(Énoncé 1): D'après l'article, pourquoi la graphie de boucanné, lianne et savanne pourrait-elle résulter d'un certain tâtonnement ?

Revenons aux exemples boucanné, lianne et savanne, observés dans le texte. Le doublement de la consonne n suggère l’hypothèse selon laquelle ces mots pourraient connaître une nasalisation depuis le xviiie siècle. Ou bien, comme ils ne sont pas d’origine latine, peut-être que cette graphie résulterait d’un certain tâtonnement, ce qui, toutefois, ne contredit pas l’hypothèse évoquée ici. En synchronie, l’n n’est pas redoublé dans leur graphie.
(19) |
/bukane/ > [bukɑ̃ne] – [bukɑ̃nɛ̃] « boucanné, boucanner » |
/bukane/ > [bukɑ̃ne] – [bukɑ̃nɛ̃] signifie l’action de fumer de la viande ou un autre produit comestible. Il se forme sur le substantif /bukɑ̃/ « boucan » probablement originaire de l’Amérique insulaire où il désigne un « gril sur lequel les Indiens d’Amérique fumaient la viande » et remonte à 157816. L’acception retenue par le DECA17 pour le mot boucan est d’origine française et renvoie à « bruit », « tumulte », « vacarme », « tintamarre » et il le présente comme un déverbal de boucaner signifiant « imiter, faire le bouc ».

(Liste des données):
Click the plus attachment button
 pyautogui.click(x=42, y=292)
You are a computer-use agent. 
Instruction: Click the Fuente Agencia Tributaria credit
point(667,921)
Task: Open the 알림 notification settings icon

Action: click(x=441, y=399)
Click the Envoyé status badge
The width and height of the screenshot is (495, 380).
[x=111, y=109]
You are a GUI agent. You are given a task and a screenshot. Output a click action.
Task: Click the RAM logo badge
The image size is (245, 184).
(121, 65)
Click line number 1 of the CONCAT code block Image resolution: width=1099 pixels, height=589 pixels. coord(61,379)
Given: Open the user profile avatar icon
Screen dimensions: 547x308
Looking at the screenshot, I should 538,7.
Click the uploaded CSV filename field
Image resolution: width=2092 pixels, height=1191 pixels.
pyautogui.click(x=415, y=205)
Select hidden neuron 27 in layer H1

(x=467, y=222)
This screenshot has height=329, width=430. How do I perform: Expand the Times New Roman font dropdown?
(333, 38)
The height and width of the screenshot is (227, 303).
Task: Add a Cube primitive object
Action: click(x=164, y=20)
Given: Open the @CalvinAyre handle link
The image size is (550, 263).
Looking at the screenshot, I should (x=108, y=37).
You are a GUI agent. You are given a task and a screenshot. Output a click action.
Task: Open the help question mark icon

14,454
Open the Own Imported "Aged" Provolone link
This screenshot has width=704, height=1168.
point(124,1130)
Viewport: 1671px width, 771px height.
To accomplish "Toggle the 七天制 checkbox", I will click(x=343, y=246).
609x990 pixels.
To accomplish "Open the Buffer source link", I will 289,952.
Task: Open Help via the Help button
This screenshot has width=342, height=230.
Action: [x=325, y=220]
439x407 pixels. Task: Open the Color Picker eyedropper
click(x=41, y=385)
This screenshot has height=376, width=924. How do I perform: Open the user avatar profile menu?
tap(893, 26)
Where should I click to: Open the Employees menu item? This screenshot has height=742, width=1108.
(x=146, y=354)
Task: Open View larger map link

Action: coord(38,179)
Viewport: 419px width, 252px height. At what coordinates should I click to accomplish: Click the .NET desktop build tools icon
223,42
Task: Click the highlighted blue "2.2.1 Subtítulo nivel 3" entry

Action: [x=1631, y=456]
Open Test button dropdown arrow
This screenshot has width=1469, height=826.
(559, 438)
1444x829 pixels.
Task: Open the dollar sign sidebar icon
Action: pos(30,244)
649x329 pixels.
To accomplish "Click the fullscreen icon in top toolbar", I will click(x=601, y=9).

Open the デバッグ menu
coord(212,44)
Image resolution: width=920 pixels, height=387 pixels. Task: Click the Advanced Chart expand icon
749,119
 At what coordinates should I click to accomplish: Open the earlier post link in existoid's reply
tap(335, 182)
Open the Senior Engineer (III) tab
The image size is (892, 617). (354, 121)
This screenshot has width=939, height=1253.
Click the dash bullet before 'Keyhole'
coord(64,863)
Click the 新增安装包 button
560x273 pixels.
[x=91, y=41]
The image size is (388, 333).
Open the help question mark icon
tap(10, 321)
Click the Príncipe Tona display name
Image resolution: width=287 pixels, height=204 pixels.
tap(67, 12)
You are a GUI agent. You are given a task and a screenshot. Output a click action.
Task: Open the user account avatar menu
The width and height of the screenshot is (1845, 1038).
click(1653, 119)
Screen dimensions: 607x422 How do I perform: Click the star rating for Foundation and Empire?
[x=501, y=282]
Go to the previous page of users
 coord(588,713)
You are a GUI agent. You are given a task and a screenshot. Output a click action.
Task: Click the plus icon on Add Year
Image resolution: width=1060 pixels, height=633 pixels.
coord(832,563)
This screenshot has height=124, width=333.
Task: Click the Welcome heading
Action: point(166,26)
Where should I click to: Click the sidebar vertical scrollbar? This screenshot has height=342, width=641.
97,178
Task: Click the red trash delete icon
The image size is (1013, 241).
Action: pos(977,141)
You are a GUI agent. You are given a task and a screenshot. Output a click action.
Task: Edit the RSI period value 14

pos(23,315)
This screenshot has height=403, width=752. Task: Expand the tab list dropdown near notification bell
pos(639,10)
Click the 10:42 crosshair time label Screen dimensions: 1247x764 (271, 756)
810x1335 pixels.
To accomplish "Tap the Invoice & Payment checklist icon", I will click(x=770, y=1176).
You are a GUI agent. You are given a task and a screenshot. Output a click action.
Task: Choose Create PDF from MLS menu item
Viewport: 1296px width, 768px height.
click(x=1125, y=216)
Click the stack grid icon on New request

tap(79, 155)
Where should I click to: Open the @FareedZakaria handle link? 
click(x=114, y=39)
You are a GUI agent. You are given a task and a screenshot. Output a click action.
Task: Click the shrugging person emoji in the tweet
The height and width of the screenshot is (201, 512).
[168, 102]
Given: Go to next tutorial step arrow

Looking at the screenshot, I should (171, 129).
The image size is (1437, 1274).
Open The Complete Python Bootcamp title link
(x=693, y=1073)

(Énoncé 2): Réécris en liste numérotée, sans les lignes vides, tout ce qui va de la ligne des entrées contenant « Image resolution: width=920 » jusqu'à celle contenant « [x=91, y=41] », ces deux lignes comprises.

(Solution 1): Parce que ces mots ne sont pas d'origine latine. Selon l'article, cette explication ne contredit d'ailleurs pas l'hypothèse d'une nasalisation depuis le xviiie siècle.

(Solution 2):
1. Image resolution: width=920 pixels, height=387 pixels. Task: Click the Advanced Chart expand icon
2. 749,119
3.  At what coordinates should I click to accomplish: Open the earlier post link in existoid's reply
4. tap(335, 182)
5. Open the Senior Engineer (III) tab
6. The image size is (892, 617). (354, 121)
7. This screenshot has width=939, height=1253.
8. Click the dash bullet before 'Keyhole'
9. coord(64,863)
10. Click the 新增安装包 button
11. 560x273 pixels.
12. [x=91, y=41]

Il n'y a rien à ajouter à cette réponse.